# GR Male in CT shelter- If you can help..



## LaLainCT (Jan 17, 2009)

http://www.petfinder.com/petnote/displaypet.cgi?petid=13158246


This pretty guy is in the Bridgport, CT shelter, which upon doing some research, I think does euthanizations. The weather is awful right now and I live an hour away and couldnt get down there untill Wed., so if there is anyone closer who is interested/looking for a GR I wholeheartedly encourage you to get to this guy.


----------



## mylissyk (Feb 25, 2007)

Have you contacted the CT rescues?

 [email protected]


Yankee GRR
978-568-9700


----------



## LaLainCT (Jan 17, 2009)

mylissyk said:


> Have you contacted the CT rescues?
> 
> [email protected]
> 
> ...


 

Yeah I contacted a coordinator from Sunshine GR Rescue to see if she could do anything. I havent heard anything back yet. 
I know there are some ppl on here that are affiliated with different rescue groups, do fostering, etc. so I thought posting on here wouldn't hurt.
I wish the weather was a little better, Id go down there myself today! But we have a ton of snow here and Im not so sure trekking out with the kids is the best idea.
^^^^
### What to do
a. In the forum thread, what reason does the original poster give for not going to the shelter right away?
b. Translate this sentence from the forum thread into Spanish: "Yeah I contacted a coordinator from Sunshine GR Rescue to see if she could do anything."
c. Summarize the forum thread in two sentences.

### Information supplied
^^^^
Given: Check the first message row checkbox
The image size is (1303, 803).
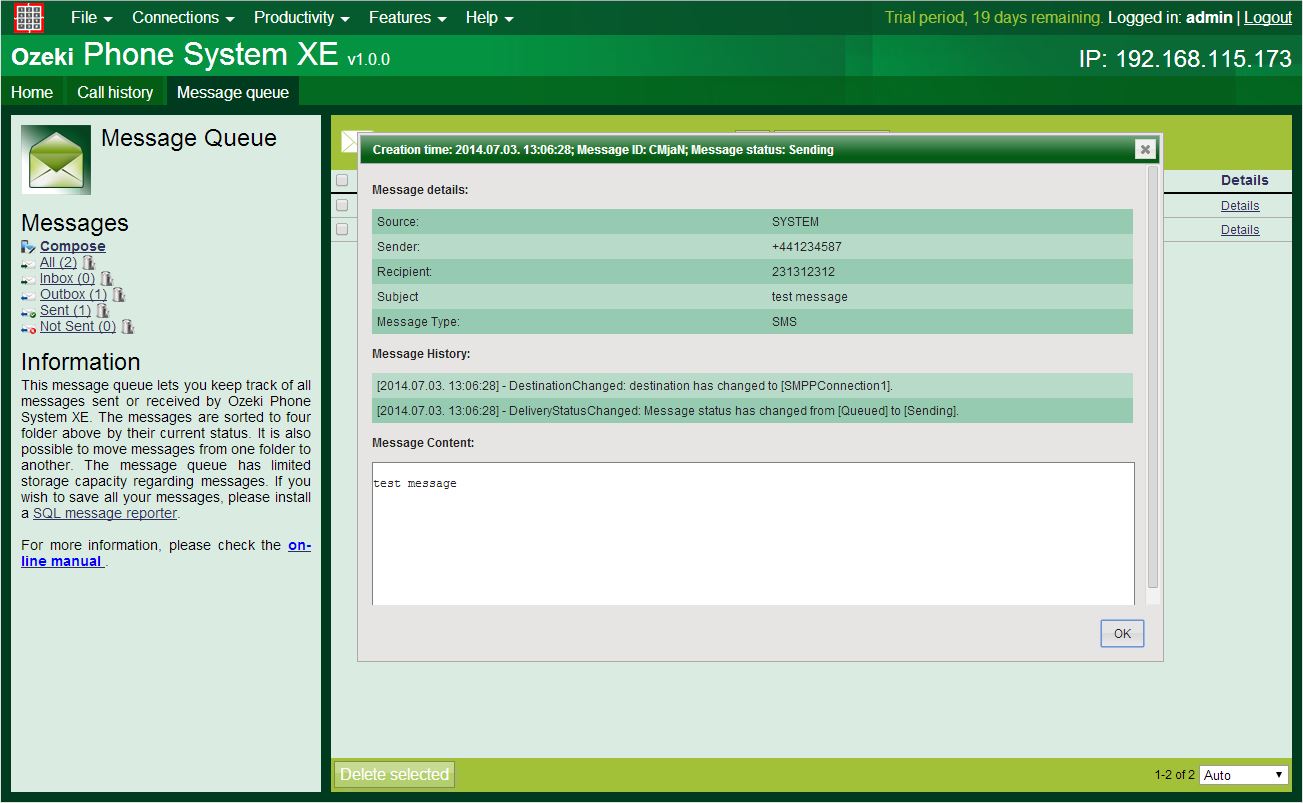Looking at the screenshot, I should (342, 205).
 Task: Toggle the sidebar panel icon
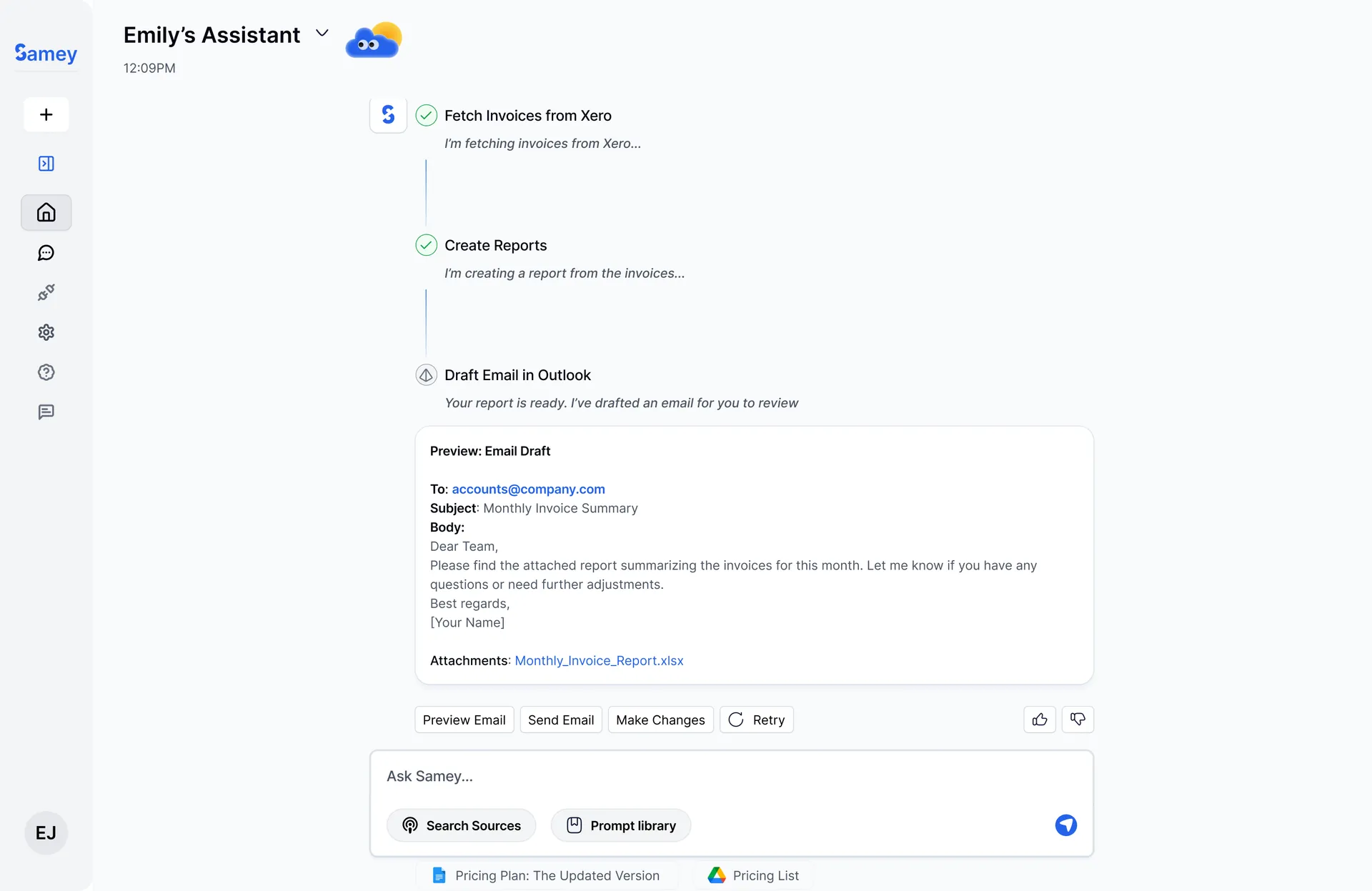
^^^^
### Responses to the exercise
a. The poster lives an hour away and could not get down there until Wednesday. The weather is awful, with a ton of snow, and trekking out with the kids did not seem like the best idea.

b. Sí, contacté a una coordinadora de Sunshine GR Rescue para ver si podía hacer algo.

c. A poster shares a Petfinder link for a male GR at the Bridgeport, CT shelter, which the poster thinks does euthanizations, and urges anyone closer who wants a GR to go get him, since bad weather and an hour's distance mean the poster cannot get there until Wednesday. When another member asks whether the CT rescues have been contacted, the poster says a Sunshine GR Rescue coordinator was contacted but has not replied yet, and explains that the post went up because some forum members are affiliated with rescue groups or foster.